◆ Action item ◆
Check each line of the material. Copy those containing "will".

◆ Data listing ◆

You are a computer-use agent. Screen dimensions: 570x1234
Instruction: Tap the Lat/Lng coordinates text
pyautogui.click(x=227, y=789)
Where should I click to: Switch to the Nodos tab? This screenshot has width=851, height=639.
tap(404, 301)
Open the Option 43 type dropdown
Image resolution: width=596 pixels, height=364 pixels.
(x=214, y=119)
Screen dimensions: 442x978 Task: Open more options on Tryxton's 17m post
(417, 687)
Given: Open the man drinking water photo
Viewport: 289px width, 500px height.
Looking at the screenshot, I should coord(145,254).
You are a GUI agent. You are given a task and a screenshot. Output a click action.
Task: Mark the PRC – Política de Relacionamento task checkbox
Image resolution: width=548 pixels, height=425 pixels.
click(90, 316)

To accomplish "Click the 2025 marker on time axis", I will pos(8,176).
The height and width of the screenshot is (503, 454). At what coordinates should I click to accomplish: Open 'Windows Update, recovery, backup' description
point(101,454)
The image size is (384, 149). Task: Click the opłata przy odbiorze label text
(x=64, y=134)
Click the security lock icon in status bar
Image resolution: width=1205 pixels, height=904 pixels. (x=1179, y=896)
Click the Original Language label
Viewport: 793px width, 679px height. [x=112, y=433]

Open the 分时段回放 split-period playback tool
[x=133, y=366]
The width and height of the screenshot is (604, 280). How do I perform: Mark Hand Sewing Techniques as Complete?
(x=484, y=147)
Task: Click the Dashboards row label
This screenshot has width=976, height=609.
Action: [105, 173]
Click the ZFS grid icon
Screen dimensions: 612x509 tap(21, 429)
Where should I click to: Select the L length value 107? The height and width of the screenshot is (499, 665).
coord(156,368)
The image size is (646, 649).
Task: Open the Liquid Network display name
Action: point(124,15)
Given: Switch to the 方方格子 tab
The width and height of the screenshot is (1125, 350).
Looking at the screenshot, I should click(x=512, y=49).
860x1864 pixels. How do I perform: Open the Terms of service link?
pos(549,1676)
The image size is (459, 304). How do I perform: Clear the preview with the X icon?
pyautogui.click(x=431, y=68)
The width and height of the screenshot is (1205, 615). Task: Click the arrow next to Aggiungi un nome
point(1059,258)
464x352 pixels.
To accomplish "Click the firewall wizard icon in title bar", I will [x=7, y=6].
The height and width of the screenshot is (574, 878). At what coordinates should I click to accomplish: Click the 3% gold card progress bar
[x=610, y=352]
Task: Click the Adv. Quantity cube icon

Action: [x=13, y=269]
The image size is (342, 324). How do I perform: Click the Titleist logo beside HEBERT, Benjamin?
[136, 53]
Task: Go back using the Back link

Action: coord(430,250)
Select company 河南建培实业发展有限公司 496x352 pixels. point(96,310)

◆ Your solution ◆
To accomplish "Click the 2025 marker on time axis", I will pos(8,176).
To accomplish "Click the firewall wizard icon in title bar", I will [x=7, y=6].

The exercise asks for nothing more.